EXTRACT TO READ ▸

+++++

If ngx_quic_send_path_mtu_probe() below returns NGX_OK, the path should stay
in the same state, but expiration time should be advanced.  To make it
more obvious, I changed this code.

> > +        rc = ngx_quic_send_path_mtu_probe(c, path);
> > +        if (rc != NGX_DECLINED) {
> > +            return rc;
> >         }
> >     }
> > 
> > -    if (next != -1) {
> > -        ngx_add_timer(&qc->path_validation, next);
> > +    ngx_log_debug2(NGX_LOG_DEBUG_EVENT, c->log, 0,
> > +                   "quic path seq:%uL expired mtu:%uz",
> > +                   path->seqnum, path->mtud);
> > +
> > +    path->max_mtu = path->mtud;
> > +
> > +    ngx_quic_discover_path_mtu(c, path);
> > +
> > +    return NGX_OK;
> > +}
> > +
> > +
> > +static ngx_int_t
> > +ngx_quic_send_path_mtu_probe(ngx_connection_t *c, ngx_quic_path_t *path)
> > +{
> > +    ngx_int_t               rc;
> > +    ngx_uint_t              log_error;
> > +    ngx_quic_frame_t        frame;
> > +    ngx_quic_send_ctx_t    *ctx;
> > +    ngx_quic_connection_t  *qc;
> > +
> > +    ngx_memzero(&frame, sizeof(ngx_quic_frame_t));
> > +
> > +    frame.level = ssl_encryption_application;
> > +    frame.type = NGX_QUIC_FT_PING;
> > +
> > +    qc = ngx_quic_get_connection(c);
> > +    ctx = ngx_quic_get_send_ctx(qc, ssl_encryption_application);
> > +    path->mtu_pnum[path->tries] = ctx->pnum;
> > +
> > +    ngx_log_debug4(NGX_LOG_DEBUG_EVENT, c->log, 0,
> > +                   "quic path seq:%uL send probe "

+++++

EXCERPTED DATA ▸
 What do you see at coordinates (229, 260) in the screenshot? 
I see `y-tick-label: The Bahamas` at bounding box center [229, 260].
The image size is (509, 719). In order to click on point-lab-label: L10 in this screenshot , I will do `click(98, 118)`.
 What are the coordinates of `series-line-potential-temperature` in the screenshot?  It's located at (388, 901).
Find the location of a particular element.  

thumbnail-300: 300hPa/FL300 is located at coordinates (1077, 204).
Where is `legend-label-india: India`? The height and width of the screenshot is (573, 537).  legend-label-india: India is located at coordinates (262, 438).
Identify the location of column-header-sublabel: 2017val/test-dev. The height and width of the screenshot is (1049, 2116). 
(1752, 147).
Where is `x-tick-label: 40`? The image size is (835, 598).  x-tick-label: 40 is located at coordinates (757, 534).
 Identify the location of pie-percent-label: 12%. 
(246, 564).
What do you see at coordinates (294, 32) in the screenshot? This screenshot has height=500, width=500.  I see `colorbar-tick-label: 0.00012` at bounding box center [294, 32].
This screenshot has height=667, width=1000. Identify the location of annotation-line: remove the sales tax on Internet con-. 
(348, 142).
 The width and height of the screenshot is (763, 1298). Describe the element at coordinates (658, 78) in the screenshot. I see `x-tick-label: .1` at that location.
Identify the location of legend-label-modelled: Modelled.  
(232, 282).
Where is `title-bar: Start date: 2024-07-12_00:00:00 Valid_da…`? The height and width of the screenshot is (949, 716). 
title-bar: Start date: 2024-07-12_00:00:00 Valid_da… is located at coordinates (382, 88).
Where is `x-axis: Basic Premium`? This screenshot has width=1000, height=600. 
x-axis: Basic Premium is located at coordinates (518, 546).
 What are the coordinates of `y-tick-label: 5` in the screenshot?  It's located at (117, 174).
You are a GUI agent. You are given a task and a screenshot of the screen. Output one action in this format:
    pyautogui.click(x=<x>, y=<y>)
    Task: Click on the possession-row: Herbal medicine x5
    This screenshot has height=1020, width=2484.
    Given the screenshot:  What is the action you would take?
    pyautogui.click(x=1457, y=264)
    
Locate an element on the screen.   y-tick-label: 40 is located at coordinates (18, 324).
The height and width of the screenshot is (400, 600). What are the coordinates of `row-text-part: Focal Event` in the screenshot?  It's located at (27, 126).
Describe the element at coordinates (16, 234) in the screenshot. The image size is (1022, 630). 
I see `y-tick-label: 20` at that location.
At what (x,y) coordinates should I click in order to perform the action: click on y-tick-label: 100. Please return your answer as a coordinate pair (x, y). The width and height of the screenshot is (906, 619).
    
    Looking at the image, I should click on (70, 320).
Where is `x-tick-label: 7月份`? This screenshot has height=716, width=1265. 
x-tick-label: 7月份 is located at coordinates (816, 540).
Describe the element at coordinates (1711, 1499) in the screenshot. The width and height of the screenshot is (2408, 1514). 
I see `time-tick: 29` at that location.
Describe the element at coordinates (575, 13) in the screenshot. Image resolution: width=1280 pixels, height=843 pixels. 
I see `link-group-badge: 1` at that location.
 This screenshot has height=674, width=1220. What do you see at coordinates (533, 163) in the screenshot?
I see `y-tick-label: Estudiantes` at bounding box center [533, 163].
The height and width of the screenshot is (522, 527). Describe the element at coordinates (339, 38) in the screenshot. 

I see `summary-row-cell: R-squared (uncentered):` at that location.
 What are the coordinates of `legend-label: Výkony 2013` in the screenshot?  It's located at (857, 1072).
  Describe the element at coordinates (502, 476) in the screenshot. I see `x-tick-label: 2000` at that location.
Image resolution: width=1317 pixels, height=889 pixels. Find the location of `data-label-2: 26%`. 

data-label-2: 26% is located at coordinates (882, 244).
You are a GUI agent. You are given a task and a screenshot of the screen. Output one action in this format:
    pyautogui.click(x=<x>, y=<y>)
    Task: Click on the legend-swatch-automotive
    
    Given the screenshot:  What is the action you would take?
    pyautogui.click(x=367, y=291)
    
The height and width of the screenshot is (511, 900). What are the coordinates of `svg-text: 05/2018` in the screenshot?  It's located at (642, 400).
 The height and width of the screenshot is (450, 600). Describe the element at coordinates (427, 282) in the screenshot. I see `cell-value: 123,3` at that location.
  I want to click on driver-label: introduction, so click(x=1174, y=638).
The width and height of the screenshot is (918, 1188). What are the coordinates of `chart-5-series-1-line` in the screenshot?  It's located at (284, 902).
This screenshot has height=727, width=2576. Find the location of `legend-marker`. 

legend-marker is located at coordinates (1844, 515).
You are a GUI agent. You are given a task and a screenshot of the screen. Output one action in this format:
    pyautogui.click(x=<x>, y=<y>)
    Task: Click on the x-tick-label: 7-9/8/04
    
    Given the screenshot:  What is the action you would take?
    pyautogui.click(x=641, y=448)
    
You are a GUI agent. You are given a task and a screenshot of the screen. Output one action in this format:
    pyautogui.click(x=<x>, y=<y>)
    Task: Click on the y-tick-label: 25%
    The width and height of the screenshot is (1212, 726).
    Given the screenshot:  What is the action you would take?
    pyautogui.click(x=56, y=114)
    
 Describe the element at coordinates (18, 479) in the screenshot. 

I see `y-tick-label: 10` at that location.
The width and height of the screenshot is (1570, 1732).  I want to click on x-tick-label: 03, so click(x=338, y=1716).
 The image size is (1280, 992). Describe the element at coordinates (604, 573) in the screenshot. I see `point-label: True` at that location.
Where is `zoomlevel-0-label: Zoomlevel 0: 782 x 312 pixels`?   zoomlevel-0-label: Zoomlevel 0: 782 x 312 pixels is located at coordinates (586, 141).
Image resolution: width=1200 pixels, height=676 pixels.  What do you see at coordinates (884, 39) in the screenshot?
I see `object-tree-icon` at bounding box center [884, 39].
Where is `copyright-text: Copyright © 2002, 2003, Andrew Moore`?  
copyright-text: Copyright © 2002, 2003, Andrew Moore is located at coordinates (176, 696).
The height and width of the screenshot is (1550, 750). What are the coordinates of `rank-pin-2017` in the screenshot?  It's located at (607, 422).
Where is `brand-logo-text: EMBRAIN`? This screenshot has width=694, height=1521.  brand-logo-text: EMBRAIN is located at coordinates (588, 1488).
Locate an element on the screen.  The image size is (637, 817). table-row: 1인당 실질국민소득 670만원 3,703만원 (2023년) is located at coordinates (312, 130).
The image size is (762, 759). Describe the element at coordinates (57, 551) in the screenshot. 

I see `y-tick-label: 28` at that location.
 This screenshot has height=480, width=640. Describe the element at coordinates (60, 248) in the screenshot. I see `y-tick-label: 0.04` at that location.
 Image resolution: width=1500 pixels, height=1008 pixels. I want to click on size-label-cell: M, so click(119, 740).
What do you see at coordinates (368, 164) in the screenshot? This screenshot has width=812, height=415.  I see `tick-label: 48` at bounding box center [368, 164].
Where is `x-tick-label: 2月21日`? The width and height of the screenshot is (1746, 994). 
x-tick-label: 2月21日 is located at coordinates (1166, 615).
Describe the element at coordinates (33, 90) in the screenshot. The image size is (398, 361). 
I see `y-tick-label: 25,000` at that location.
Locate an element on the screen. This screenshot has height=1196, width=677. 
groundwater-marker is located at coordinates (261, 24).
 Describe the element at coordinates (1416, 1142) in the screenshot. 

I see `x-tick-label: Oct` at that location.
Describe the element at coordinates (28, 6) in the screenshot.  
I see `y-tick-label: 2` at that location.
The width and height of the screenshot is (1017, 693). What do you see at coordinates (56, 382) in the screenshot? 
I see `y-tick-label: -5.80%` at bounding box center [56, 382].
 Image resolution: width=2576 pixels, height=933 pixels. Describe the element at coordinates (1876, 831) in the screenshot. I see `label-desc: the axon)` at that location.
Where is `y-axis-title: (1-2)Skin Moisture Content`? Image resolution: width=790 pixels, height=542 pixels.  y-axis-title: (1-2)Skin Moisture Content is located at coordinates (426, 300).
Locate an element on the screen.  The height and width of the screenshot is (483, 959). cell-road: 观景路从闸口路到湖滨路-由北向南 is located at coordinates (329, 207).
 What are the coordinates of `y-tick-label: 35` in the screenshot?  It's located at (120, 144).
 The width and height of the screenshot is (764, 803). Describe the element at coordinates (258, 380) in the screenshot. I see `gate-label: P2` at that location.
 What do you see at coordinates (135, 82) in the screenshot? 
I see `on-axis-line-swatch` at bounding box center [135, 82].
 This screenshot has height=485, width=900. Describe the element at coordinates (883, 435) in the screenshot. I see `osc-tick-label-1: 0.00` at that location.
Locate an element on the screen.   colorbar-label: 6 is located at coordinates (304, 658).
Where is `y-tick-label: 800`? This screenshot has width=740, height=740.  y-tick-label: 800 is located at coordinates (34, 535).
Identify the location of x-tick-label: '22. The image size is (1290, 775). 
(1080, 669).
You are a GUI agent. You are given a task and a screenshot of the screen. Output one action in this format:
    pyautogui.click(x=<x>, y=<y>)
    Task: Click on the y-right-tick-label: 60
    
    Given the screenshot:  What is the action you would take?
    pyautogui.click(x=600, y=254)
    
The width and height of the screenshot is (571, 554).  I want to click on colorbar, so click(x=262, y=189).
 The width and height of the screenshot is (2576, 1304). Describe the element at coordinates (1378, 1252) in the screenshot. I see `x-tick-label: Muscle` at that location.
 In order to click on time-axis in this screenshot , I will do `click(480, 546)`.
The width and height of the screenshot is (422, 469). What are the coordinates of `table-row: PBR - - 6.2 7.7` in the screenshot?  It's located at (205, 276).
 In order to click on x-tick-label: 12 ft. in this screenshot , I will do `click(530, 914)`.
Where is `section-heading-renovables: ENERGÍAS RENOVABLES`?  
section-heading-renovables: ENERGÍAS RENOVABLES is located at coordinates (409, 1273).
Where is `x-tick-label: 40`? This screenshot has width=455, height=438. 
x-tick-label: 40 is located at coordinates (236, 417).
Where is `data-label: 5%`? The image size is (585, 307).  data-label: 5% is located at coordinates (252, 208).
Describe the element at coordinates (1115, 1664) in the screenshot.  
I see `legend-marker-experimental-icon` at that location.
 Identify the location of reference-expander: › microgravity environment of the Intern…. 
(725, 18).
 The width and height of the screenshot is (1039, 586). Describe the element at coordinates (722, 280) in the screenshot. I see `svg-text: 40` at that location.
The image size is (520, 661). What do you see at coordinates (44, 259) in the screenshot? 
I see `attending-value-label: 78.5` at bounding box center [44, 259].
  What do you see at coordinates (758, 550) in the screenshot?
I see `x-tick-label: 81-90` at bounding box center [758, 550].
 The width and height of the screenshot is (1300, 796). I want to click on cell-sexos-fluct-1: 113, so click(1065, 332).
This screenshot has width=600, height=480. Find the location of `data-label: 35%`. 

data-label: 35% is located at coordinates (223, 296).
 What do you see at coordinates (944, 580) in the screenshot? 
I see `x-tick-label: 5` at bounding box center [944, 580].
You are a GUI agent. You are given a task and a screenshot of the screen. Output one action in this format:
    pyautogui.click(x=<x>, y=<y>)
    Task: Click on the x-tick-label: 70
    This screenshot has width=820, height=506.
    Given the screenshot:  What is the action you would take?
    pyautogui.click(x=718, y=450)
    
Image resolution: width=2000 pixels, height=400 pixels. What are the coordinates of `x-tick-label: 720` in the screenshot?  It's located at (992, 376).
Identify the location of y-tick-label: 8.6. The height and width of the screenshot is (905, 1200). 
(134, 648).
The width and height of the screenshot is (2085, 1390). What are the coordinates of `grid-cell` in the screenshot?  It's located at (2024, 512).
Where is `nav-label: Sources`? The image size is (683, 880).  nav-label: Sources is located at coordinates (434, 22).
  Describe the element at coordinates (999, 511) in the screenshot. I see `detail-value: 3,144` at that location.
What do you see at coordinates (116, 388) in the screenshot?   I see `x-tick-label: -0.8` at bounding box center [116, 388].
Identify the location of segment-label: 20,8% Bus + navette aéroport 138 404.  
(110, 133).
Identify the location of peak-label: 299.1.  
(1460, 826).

+++++

TASK INSTRUCTIONS ▸
Answer these questions about the QUIC code review excerpt, one answer per line:
1. If ngx_quic_send_path_mtu_probe() returns NGX_OK, what should happen to the path's state and to its expiration time?
2. Which value is assigned to path->max_mtu?
3. What frame type does ngx_quic_send_path_mtu_probe() set on its frame?

ANSWER FOR THE TASK ▸
1. The path should stay in the same state, but its expiration time should be advanced.
2. path->mtud
3. NGX_QUIC_FT_PING